Drozda notuje: NOTATNIK PRASKI A.D. 2024, część 5 – Niespodziewane i nieoczekiwane

Start listening

Spędzając w Pradze kilka jesiennych tygodni, przechodzę w inny tryb funkcjonowania. Sporo, jak choćby wyjścia do teatru czy na niektóre wystawy, planuję, ale mam też w sobie gotowość na akcje spontaniczne. Na przykład – idę ulicą i widzę galerię albo muzeum, w którym nie byłam, więc wchodzę. Miejsca i wydarzenia polecają mi też znajomi i przyjaciele, wyciągając mnie czasem w światy zupełnie nieoczekiwane.

Sídliště Solidarita, Prostor Prádelna

Andrzej S. Jagodziński, który był kilka dni w Pradze (tak, nagraliśmy DROZDOWISKO), zaproponował wycieczkę do dzielnicy Strašnice. Jej częścią jest osiedle Solidarita (Sídliště Solidarita). Osiedle powstało między 1947 a 1951 rokiem. Było ogromnym i bardzo przemyślanym przedsięwzięciem budowlanym. Składają się nań mieszkania w zabudowie szeregowej i czteropiętrowe domy czynszowe, w sumie 1200 lokali. Od początku zaplanowane były też części wspólne, takie jak na przykład pralnia (Prádelna). Wspólnej pralni nikt dziś do prania nie używa, ale że jest ona częścią majątku każdego z mieszkań, czyli trudno ją sprzedać, bo ma kilkuset właścicieli, stała się siedzibą sąsiedzkiego, lokalnego stowarzyszenia i miejscem twórczej aktywności mieszkańców osiedla.
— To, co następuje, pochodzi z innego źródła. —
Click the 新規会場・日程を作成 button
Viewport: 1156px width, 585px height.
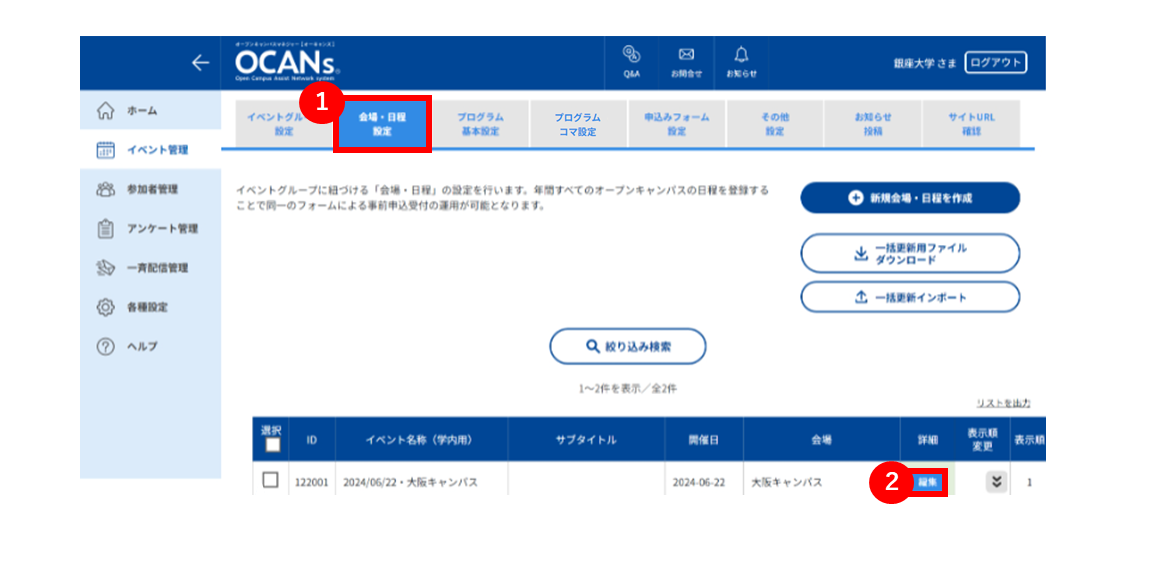tap(910, 198)
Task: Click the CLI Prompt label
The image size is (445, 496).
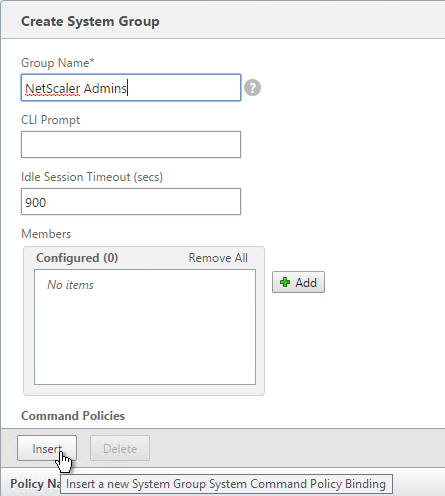Action: [50, 120]

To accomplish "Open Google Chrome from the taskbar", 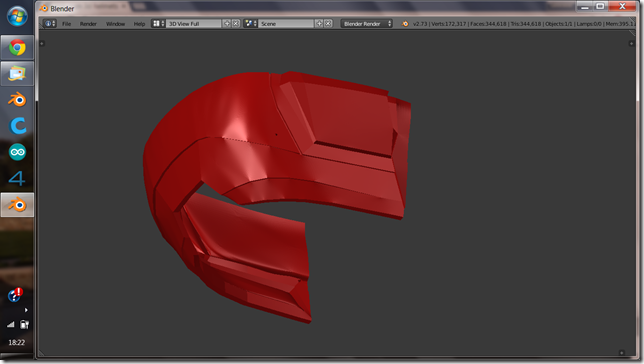I will pyautogui.click(x=17, y=48).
René Kubášek – społecznik, artysta, ambasador kultury czeskiej na świecie, mieszkaniec Solidarity oraz przyjaciel Andrzeja – zaprosił nas na dernisaż wystawy „Solidarita Nevídaná” [Solidarita niewidzialna], na której prezentowane były zdjęcia zrobione przez mieszkańców osiedla. Chodziło o to, żeby pokazali jak widzą swoje osiedle. Tu i teraz. Zdjęcia przysłało ponad trzydzieści osób. Najmłodsza fotografka miała pięć lat. Nikt, kto się zgłosił, nie został pominięty ani zlekceważony. Zdjęcia zostały wywołane, starannie podpisane i ułożone w spójną opowieść, a René każdego, kto na dernisażu się pojawił, po wystawie oprowadzał. Byliśmy z Andrzejem świadkami, jak mieszkańcy osiedla nie poznawali niektórych miejsc i zastanawiali się, gdzie jakieś zdjęcie było zrobione.
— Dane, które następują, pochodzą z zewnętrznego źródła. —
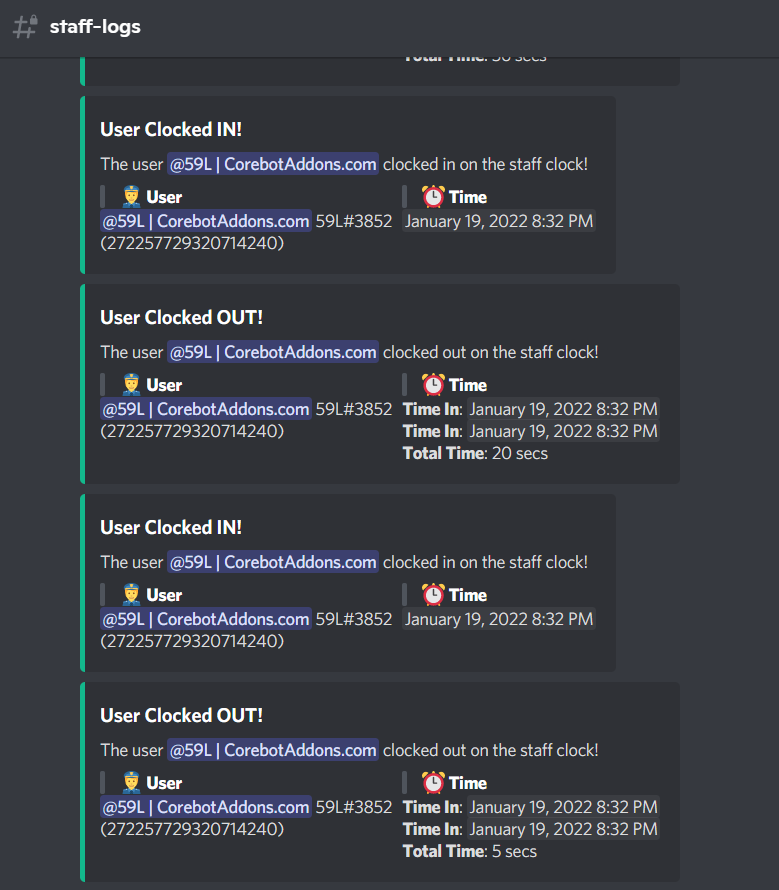This screenshot has height=890, width=779.
Task: Click "User Clocked OUT!" title of 20 secs embed
Action: pos(181,318)
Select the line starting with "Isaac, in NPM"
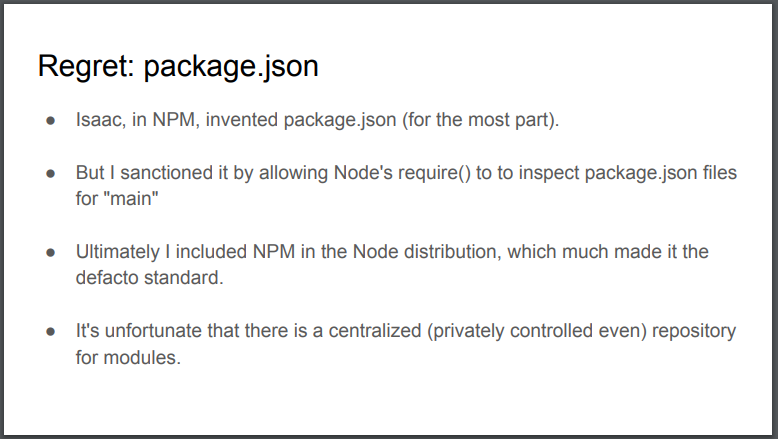The image size is (778, 439). coord(318,120)
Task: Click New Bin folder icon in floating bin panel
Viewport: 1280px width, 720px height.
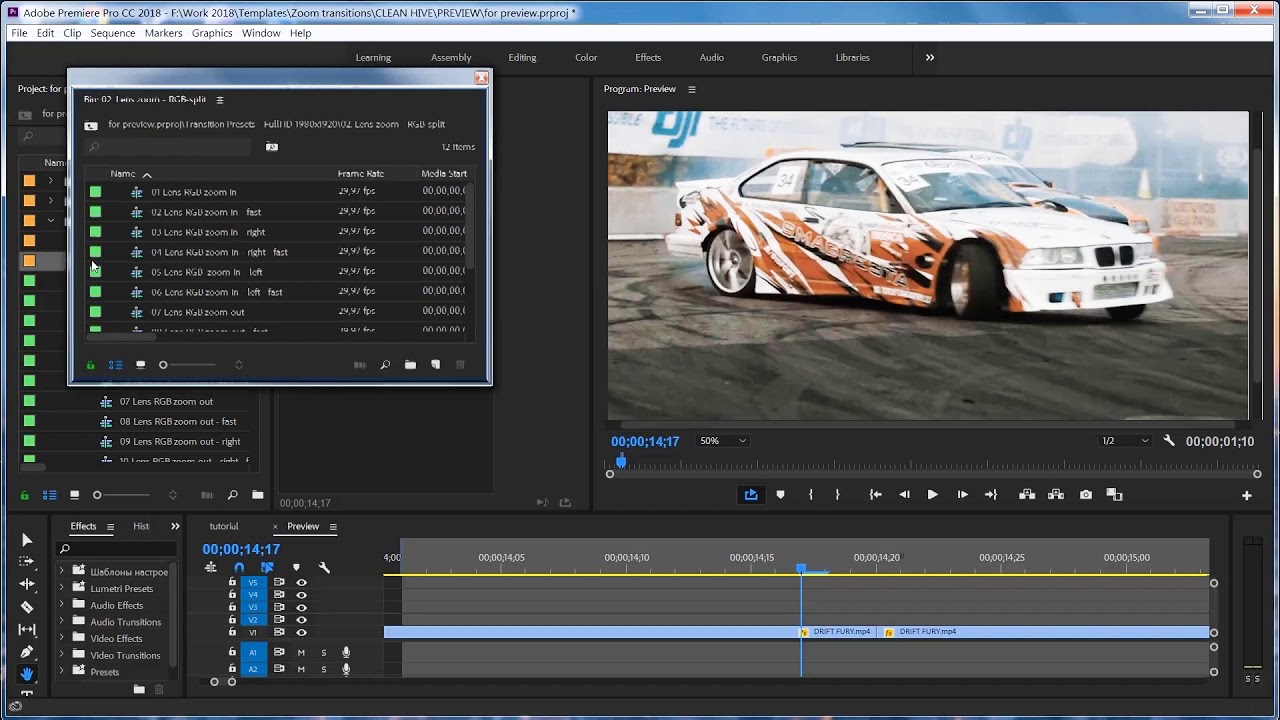Action: click(x=410, y=365)
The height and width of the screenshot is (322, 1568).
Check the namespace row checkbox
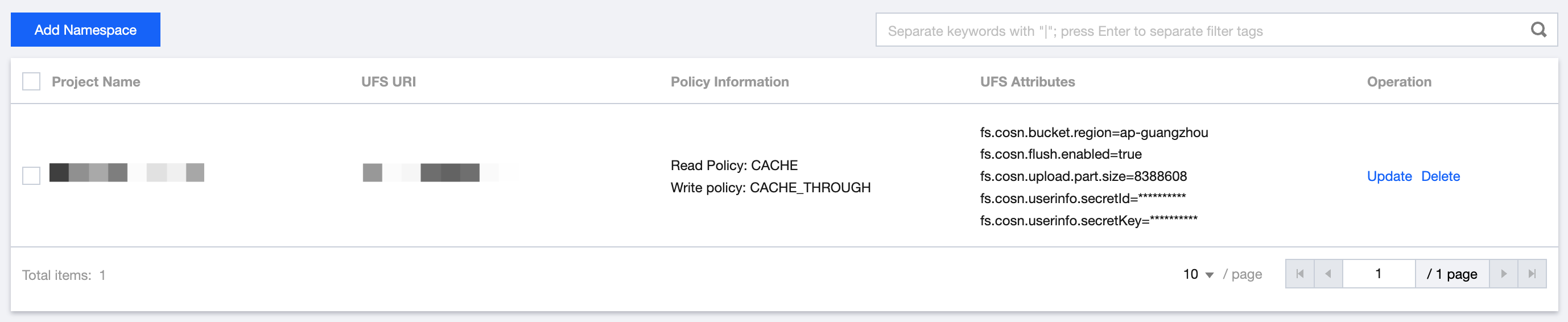pos(31,176)
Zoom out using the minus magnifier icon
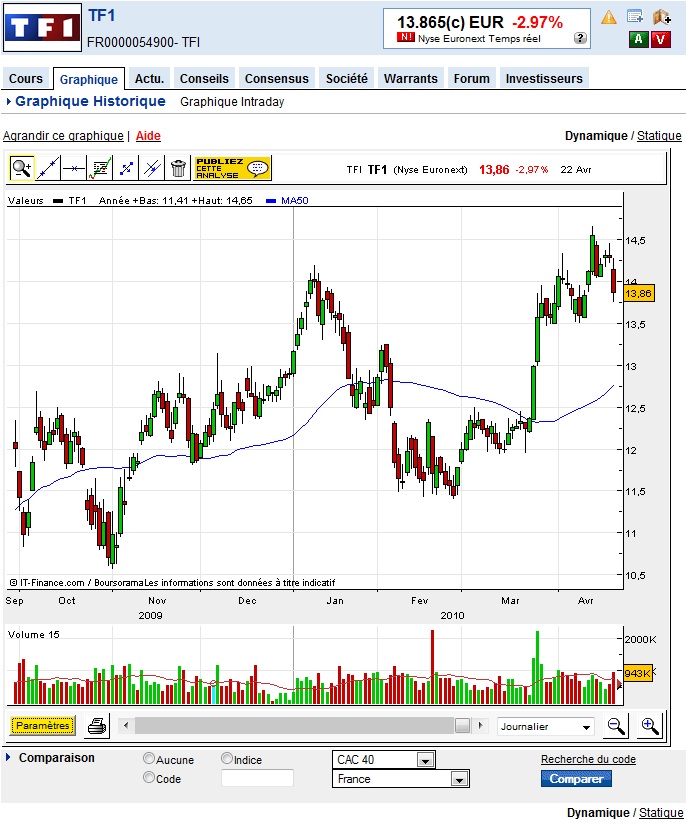Viewport: 687px width, 824px height. tap(616, 726)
Andrzej S. Jagodziński i René Kubášek

Cała impreza miała cudownie nieformalny przebieg. Trwała kilka godzin. Ludzie przychodzili i wychodzili. Każdy z każdym się witał, rozmawiał. Było wino, przekąski, koncert, sąsiedzkie rozmowy, (kontrolowane) ognisko przed wejściem do Prádelny, dobra energia, autentyczność, spontaniczność… już sama nie wiem. Byłam zachwycona. Najbardziej chyba tym, że mieszkańcy osiedla zrobili to sami dla siebie. Tak po prostu. Że się sobą interesują i pobudzają do czegoś nowego, innego. Że w codzienności znajdują czas i chęć, żeby wyjść z utartego szlaku. Jeśli znacie podobne inicjatywy w Polsce, w Warszawie – napiszcie mi o nich. To jest wartość nad wartościami. Nie wszystko musi być od razu ogólnoświatowe – wystarczy że będzie ogólnoludzkie. Jedyna analogia, jaka mi się nasuwa, to lokalne inicjatywy kulturalne i artystyczne, które inicjuje, obserwuje i relacjonuje oraz w których współuczestniczy Marcin Gałązka z Antykwariatu Zakładka na Inżynierskiej. Na Pradze. W Warszawie.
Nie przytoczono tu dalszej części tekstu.